- Nagla Jakha Location in Uttar Pradesh, India
- Coordinates: 26°59′01″N 79°20′54″E﻿ / ﻿26.9836°N 79.34832°E
- Country: India
- State: Uttar Pradesh
- District: Mainpuri
- Tehsil: Bhongaon

Area
- • Total: 0.562 km^{2} (0.217 sq mi)

Population (2011)
- • Total: 1,001
- • Density: 1,780/km^{2} (4,610/sq mi)
- Time zone: UTC+5:30 (IST)

= Nagla Jakha =

Village in Uttar Pradesh, India

Nagla Jakha is a village in Kishni block of Mainpuri district, Uttar Pradesh, India. As of 2011, it had a total population of 1,001, in 141 households.

== Demographics ==
As of 2011, Nagla Jakha had a population of 1,001, in 141 households. This population was 58.2% male (583) and 41.8% female (418).
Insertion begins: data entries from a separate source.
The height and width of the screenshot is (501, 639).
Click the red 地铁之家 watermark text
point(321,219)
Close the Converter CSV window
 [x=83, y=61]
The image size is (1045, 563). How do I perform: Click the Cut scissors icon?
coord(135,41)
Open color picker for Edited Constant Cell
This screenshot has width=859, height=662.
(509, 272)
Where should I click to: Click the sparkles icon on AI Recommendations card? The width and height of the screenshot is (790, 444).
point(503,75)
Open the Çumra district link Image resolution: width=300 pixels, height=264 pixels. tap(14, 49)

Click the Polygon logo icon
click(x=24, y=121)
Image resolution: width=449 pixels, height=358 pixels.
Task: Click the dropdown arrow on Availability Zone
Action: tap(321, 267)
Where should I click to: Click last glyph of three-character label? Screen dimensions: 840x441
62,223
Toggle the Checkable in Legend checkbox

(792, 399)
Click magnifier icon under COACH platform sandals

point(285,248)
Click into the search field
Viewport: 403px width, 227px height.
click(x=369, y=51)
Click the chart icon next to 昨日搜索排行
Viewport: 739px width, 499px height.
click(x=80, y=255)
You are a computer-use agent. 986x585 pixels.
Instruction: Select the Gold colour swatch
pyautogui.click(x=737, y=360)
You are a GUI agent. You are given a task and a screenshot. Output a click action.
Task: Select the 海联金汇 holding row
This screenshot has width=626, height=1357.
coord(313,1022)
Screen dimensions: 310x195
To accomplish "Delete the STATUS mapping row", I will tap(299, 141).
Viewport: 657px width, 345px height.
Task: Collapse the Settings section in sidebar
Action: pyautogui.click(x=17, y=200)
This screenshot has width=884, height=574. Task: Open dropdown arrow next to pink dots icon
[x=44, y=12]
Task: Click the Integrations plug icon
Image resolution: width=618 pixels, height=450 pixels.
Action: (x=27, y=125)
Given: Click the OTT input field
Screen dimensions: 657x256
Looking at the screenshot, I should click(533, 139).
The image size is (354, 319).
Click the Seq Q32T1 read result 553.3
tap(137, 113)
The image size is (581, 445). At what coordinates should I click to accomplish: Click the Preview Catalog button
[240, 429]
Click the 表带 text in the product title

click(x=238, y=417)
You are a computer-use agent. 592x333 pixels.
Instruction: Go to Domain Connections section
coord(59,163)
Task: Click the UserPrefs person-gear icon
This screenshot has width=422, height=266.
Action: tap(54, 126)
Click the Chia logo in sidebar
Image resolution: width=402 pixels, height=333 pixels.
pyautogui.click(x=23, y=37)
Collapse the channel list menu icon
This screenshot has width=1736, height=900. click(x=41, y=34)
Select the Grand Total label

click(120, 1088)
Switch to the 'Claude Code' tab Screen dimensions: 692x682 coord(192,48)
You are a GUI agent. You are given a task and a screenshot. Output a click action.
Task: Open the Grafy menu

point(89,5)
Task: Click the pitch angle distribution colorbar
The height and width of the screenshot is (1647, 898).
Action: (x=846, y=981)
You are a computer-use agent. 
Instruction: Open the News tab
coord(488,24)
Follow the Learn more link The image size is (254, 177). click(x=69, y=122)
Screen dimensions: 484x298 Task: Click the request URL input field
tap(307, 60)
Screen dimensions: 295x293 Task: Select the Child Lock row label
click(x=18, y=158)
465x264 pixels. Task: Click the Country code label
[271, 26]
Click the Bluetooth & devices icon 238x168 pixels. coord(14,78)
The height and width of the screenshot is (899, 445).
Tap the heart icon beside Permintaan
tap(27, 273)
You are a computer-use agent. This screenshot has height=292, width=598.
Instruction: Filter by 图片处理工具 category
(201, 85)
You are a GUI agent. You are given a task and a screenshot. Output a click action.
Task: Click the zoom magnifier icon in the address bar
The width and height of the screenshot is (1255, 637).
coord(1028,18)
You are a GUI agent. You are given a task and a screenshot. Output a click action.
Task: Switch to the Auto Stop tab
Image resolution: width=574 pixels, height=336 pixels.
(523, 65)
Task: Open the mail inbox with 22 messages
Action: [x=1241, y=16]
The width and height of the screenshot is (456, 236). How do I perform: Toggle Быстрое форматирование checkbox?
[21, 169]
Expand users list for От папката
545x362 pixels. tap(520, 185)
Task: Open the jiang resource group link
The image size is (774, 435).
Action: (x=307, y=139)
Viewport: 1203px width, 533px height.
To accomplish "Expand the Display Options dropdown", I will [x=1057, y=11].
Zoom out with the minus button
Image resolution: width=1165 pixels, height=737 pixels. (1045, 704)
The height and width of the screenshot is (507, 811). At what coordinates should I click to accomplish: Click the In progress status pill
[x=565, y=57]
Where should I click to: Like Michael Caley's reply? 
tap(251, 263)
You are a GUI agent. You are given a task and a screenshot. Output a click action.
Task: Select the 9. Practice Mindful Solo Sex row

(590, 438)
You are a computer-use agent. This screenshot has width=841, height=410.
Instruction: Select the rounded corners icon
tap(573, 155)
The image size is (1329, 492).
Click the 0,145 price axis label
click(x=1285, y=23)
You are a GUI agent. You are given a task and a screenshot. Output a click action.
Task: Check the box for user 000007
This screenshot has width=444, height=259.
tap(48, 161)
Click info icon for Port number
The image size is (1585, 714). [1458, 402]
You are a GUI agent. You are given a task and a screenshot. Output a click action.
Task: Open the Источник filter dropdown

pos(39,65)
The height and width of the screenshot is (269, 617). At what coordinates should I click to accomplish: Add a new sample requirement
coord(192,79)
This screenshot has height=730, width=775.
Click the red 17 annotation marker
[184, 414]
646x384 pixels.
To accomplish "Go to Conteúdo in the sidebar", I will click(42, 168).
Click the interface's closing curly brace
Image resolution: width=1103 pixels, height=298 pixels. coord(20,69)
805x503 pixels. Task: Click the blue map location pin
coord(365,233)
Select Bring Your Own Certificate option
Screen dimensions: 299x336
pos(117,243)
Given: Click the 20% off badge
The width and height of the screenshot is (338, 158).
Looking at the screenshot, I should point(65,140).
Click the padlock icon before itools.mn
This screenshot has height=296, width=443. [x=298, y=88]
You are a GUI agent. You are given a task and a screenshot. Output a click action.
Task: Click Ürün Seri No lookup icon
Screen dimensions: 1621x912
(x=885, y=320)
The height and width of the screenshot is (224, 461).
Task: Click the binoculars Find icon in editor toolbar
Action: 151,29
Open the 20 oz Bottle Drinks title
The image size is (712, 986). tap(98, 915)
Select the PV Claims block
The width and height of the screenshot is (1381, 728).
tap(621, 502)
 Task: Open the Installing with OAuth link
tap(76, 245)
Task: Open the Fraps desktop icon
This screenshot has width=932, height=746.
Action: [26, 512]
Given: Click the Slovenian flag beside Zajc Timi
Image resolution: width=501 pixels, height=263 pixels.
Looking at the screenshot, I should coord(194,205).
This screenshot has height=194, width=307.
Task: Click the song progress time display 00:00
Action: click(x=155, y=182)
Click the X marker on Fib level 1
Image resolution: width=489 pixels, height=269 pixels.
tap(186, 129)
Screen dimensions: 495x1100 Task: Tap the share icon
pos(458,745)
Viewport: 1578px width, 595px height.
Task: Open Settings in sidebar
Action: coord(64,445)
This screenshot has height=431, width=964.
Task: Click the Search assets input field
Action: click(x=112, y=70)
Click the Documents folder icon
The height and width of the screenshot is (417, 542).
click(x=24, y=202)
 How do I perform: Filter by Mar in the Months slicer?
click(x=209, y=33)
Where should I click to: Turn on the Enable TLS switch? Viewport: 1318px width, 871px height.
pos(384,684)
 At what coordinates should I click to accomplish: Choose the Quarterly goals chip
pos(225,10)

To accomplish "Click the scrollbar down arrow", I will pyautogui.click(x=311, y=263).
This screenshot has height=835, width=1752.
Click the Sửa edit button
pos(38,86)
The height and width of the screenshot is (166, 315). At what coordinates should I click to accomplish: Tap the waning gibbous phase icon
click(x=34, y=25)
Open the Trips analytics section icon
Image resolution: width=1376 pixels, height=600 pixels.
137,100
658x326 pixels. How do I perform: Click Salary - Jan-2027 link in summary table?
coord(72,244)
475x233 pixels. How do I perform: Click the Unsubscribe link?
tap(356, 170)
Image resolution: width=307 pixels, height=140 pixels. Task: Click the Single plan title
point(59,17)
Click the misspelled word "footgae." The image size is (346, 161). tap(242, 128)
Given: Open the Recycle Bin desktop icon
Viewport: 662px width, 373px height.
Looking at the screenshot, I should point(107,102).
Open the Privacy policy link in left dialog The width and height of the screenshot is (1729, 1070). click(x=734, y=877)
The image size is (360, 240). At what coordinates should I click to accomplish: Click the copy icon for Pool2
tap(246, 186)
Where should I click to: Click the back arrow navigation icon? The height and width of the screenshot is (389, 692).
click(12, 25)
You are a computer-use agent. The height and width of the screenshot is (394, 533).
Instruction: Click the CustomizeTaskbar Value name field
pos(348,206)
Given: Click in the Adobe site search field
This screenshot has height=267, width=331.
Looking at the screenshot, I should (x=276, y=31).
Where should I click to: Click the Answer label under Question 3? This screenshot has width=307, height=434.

The 0-6 age group numbered 130 (81 male and 49 female), or 13.0% of the total population. No residents were members of Scheduled Castes.

The 1981 census recorded Nagla Jakha as having a population of 570 people, in 88 households.

The 1961 census recorded Nagla Jakha as comprising 1 hamlet, with a total population of 312 people (178 male and 134 female), in 63 households and 49 physical houses. The area of the village was given as 138 acres.

== Infrastructure ==
As of 2011, Nagla Jakha had 2 primary schools; it did not have any healthcare facilities. Drinking water was provided by hand pump; there were no public toilets. The village had a post office and public library, as well as at least some access to electricity for all purposes. Streets were made of kachcha materials.